Search code examples
pandasdataframeimputation

Pandas: Imputing values per groups if there is sufficient adjacent data


I have customer data for individual periods. For some customers for some periods there are missing values. I would like to impute these values according to the following rule:

If the values for the preceding 2 periods and the following 2 periods exist, replace the missing value with the average of these 4 values. Also, I would like to set an indicator flag that this value has been imputed.

Here is the starting point:

df=pd.DataFrame({'cust_id': [1,1,1,1,1,1,2,2,2,2,2,2],
                 'period' : [1,2,3,4,5,6,1,2,3,4,5,6],
                 'volume' : [1,2,NaN,4,5,6,7,NaN,9,Nan,11,Nan]})

In the dataframe above for customer1 there is a missing value for period 3. According to the above rule it can be filled with the average of the 2 values before it and the two values that follow it.

For customer2 this rule won't change anything - there are 3 missing values in his case but there are not enough values on either side of each NaN value to compute the average.

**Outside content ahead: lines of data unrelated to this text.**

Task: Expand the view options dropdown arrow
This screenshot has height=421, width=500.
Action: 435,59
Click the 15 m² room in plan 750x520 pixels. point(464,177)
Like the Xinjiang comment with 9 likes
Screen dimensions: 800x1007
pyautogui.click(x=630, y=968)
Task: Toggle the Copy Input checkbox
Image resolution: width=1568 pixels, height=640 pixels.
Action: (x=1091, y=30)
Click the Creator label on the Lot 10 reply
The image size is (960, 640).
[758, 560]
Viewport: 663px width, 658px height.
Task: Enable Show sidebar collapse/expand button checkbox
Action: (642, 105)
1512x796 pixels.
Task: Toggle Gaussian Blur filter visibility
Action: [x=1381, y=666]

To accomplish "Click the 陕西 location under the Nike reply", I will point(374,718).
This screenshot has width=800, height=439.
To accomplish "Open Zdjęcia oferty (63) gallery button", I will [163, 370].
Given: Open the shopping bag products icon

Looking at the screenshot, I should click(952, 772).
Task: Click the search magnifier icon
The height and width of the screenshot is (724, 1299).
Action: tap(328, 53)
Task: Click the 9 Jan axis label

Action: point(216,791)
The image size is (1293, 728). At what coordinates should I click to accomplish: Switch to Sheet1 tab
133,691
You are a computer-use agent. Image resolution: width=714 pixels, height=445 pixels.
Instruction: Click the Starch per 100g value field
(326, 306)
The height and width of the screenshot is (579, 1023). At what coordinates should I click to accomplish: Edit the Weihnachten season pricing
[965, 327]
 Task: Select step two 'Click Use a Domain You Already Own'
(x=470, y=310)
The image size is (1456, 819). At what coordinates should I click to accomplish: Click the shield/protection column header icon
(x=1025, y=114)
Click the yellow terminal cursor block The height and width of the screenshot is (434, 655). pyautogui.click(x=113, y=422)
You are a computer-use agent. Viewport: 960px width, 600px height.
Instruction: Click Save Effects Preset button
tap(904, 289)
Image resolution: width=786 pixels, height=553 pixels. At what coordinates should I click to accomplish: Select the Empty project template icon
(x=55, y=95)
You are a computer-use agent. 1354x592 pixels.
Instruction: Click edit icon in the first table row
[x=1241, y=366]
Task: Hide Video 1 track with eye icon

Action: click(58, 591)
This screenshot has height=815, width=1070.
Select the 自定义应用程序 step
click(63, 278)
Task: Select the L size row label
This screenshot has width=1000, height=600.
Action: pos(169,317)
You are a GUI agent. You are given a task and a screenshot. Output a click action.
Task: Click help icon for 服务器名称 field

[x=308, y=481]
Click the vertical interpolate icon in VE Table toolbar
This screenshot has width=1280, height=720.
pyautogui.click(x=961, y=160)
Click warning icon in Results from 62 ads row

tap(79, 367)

So the end result will be:

df=pd.DataFrame({'cust_id': [1,1,1,1,1,1,2,2,2,2,2,2],
                 'period' : [1,2,3,4,5,6,1,2,3,4,5,6],
                 'volume' : [1,2,6,4,5,6,7,NaN,9,Nan,11,Nan],
                 'imputed' : [0,0,1,0,0,0,0,0,0,0,0,0]})

How to do that?


Solution

  • The following function does what is needed:

    def impute_means (df, feat, min_per):
        imp_feat = f'imputed_{feat}'
        imputed = df.groupby('cust_id')[feat].rolling(5, min_periods = min_per, center = True).mean().droplevel(0)
        df[imp_feat] = (imputed.notna() & df[feat].isna()).astype(int)
        df[feat] = df[feat].fillna(imputed)
        print(f'Imputed {df[imp_feat].sum()} values for {feat}')
    

    The min_periods parameter sets the minimal number of non null values within the adjacent window. The windows is set to 5 and is centered around the current row.